Patienten mit entzündlich-rheumatischen Erkrankungen, die nicht oder nicht vollständig geimpft sind oder Patienten, die aufgrund einer Immundefekterkrankung oder einer relevanten Immunsuppression keine Impfantwort zeigen, sind als besonders gefährdet zu betrachten.

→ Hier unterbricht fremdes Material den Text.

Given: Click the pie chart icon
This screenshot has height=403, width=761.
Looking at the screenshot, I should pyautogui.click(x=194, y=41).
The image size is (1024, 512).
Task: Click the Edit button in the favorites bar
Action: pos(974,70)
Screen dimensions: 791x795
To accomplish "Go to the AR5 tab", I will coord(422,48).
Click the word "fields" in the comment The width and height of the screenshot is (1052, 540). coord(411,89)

In den DGRh-Empfehlungen zur Prophylaxe und Behandlung einer frühen COVID-19-Infektion bei ERE-Patienten vom Juli 2022 sind die krankheits- und therapiebedingten Risikofaktoren aufgeführt. Im Hinblick auf die Impfungen sind dies Personen mit krankheits- (angeborene oder erworbene Immundefekte) oder therapiebedingter (Rituximab, Abatacept, Glukokortikoide ≥10 mg Prednisolonäquivalent/Tag >2 Wochen, MTX >20 mg/Woche, Azathioprin >3 mg/kg/Tag, Cyclophosphamid, Mycophenolat) Immundefizienz, bei denen das Ausbleiben einer protektiven Immunantwort auch nach mehreren Impfungen zu erwarten ist oder solche mit fehlender Serokonversion nach einer Immunisierung mit COVID-19-Impfstoffen gemäß den STIKO-Empfehlungen und einem hohen Risiko für einen schweren Verlauf.

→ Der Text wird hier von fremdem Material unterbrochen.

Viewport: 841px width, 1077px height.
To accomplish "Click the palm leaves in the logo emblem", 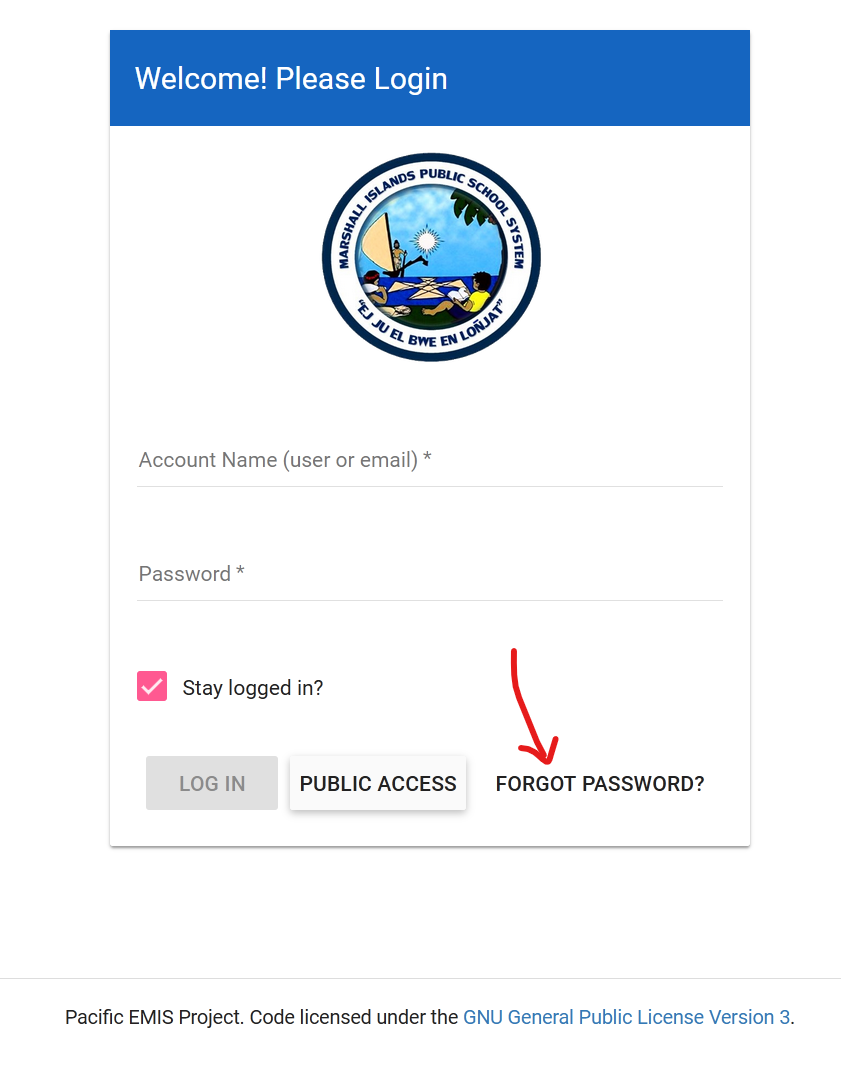I will (x=475, y=207).

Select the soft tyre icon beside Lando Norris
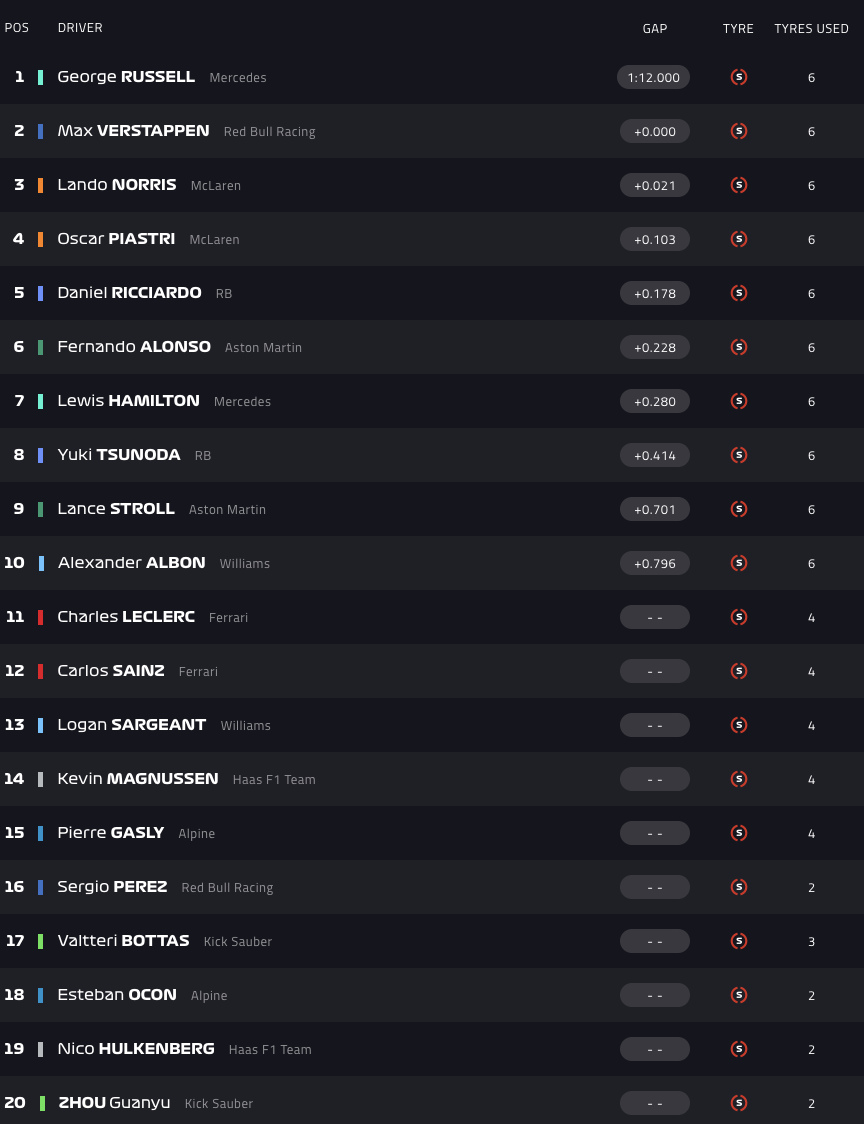pos(739,185)
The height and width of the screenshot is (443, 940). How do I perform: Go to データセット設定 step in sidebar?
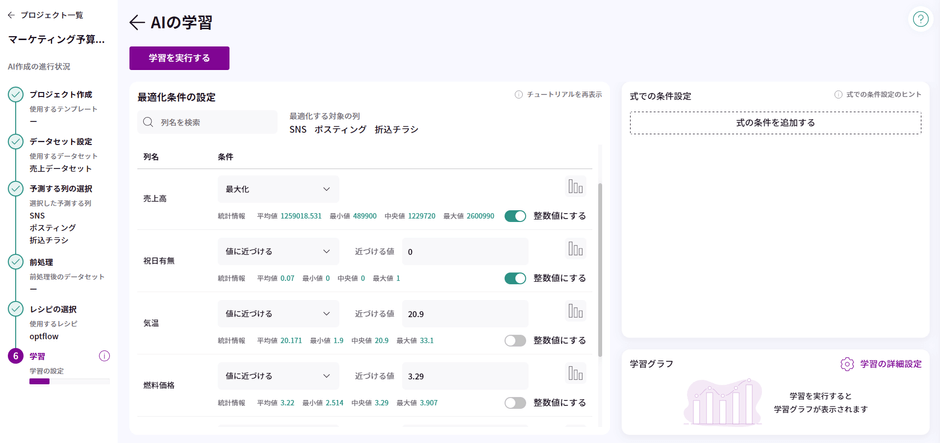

Bei fehlender Impfantwort und Risikofaktoren für einen schweren Verlauf ist eine Präexpositionsprophylaxe (PrEP) mit Evusheld® als i.m.-Injektion angezeigt. Bei weiter bestehender Indikation und Wirksamkeit wird eine Wiederholung der PrEP nach ca. 6 Monaten empfohlen. In der Frühphase einer COVID-19-Infektion (Symptombeginn vor ≤5-7 Tagen) ist bei vulnerablen Patienten (z. B. mit Autoimmunerkrankungen inkl. ERE) auch die rasche Gabe von Paxlovid® (über 5 Tage p.o.) zu erwägen, um den Krankheitsverlauf zu verkürzen bzw. zu verbessern. Zur PrEP und Medikamenten zur Behandlung von COVID-19 wird auch auf die interaktive Orientierungshilfe der Fachgruppe COVRIIN verwiesen.

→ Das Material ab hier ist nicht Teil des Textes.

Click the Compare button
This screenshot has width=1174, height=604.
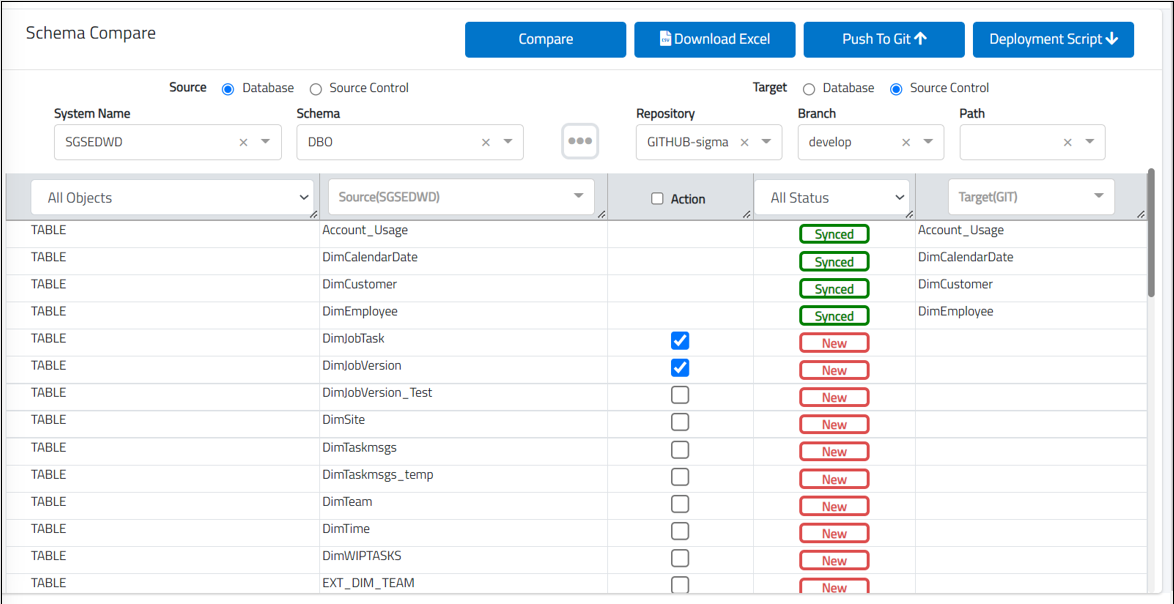click(545, 39)
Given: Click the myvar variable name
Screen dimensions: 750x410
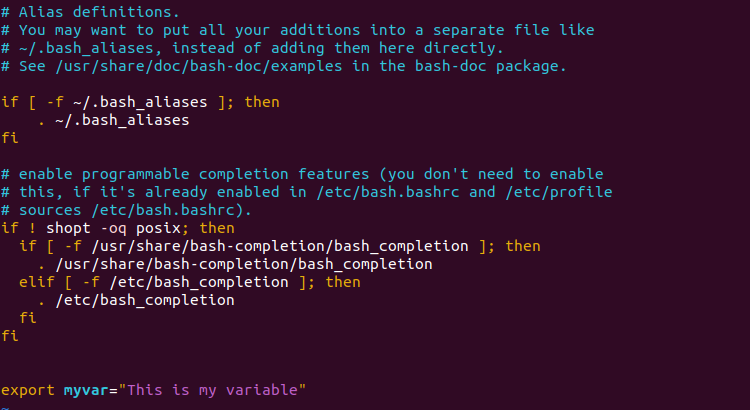Looking at the screenshot, I should click(x=86, y=390).
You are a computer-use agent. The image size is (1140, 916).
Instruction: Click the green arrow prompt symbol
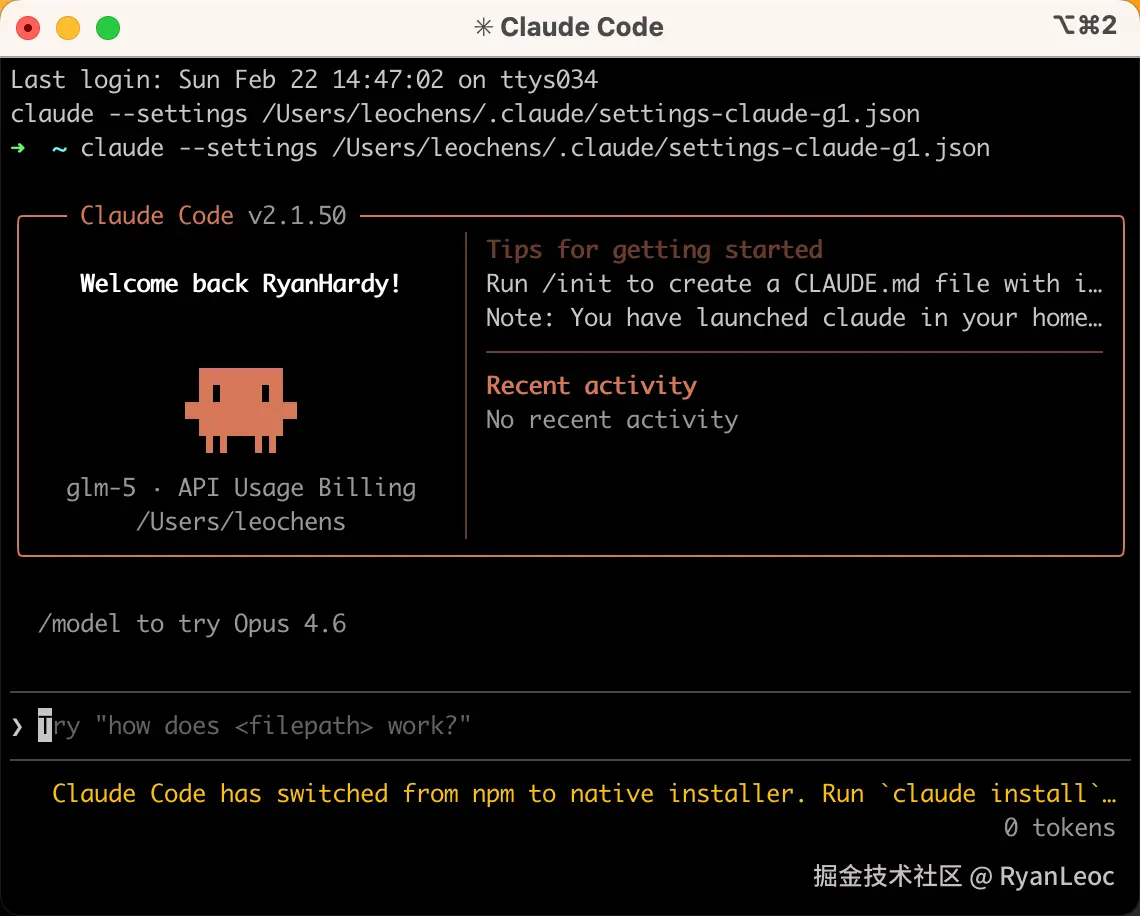click(x=19, y=149)
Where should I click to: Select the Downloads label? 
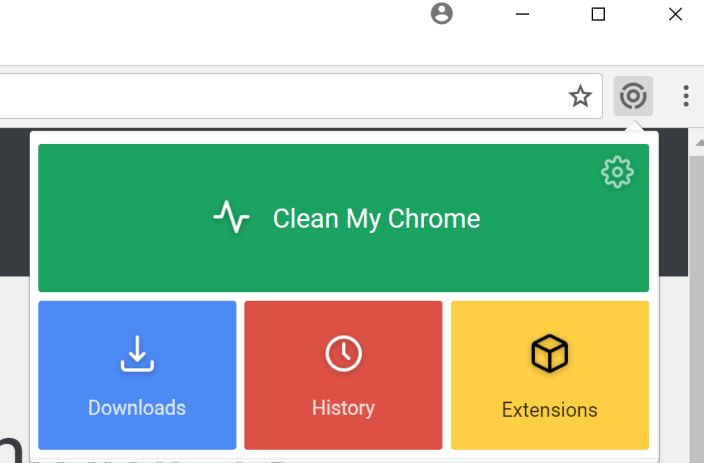point(137,408)
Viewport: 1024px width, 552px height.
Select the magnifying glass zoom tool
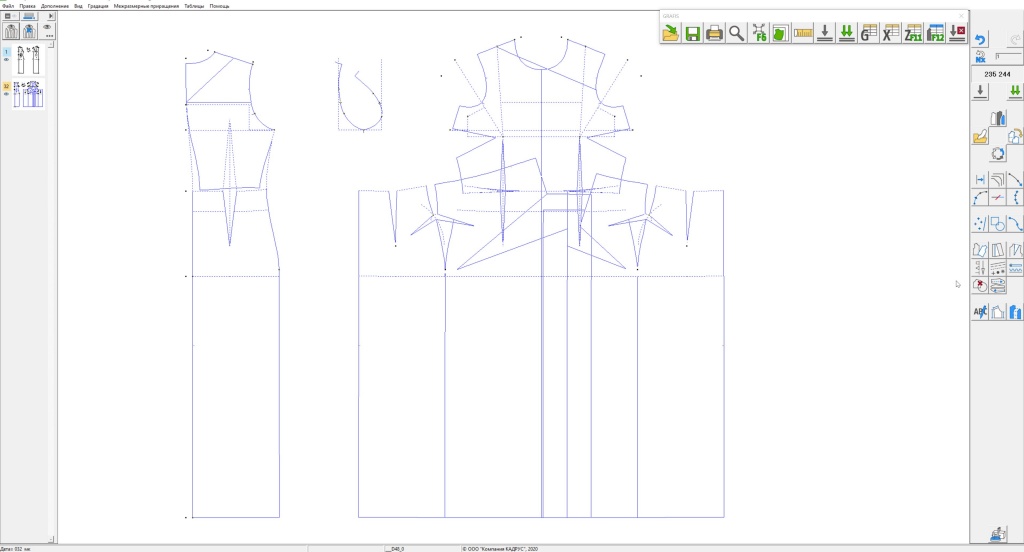[x=736, y=33]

Wann sollte eine serologische Bestimmung der SARS-CoV-2-Antikörper erfolgen?

Eine Bestimmung von Antikörperspiegeln gegen das SARS-CoV-2-Spikeprotein kann dann sinnvoll sein, wenn aufgrund eines Immundefektes oder einer medikamentösen Therapie (v. a. Rituximab, Cyclophosphamid, hoch-dosierte Steroide) und/oder weiterer Risikofaktoren (wie höheres Lebensalter, hohe Krankheitsaktivität zum Zeitpunkt der Impfung) Zweifel am Vorliegen einer effektiven humoralen Impfantwort bestehen. Bei fehlender oder geringer Immunantwort (auch nach mehreren Impfdosen) kann dann die Indikation zu einer weiteren Impfung bzw. einer PrEP gestellt werden. Zu diesem Vorgehen liegen derzeit aber noch keine ausreichenden Studiendaten bei ERE-Patienten vor.

SARS-CoV-2-Impfstoffe gemeinsam mit dem Influenza-Impfstoff verabreichen?

Die Impfstoffe gegen COVID-19 können, unabhängig davon, ob es sich um die Grundimmunisierung oder Auffrischimpfung handelt, gleichzeitig mit anderen Impfstoffen appliziert werden, sofern es sich um Totimpfstoffe handelt. Zu letzteren gehören auch die Impfstoffe gegen Influenza (außer nasale Influenza-Lebendimpfung) sowie Pneumokokken. Bei einer gleichzeitigen Impfung sollten diese an verschieden Stellen erfolgen, z. B. rechter und linker M. deltoideus.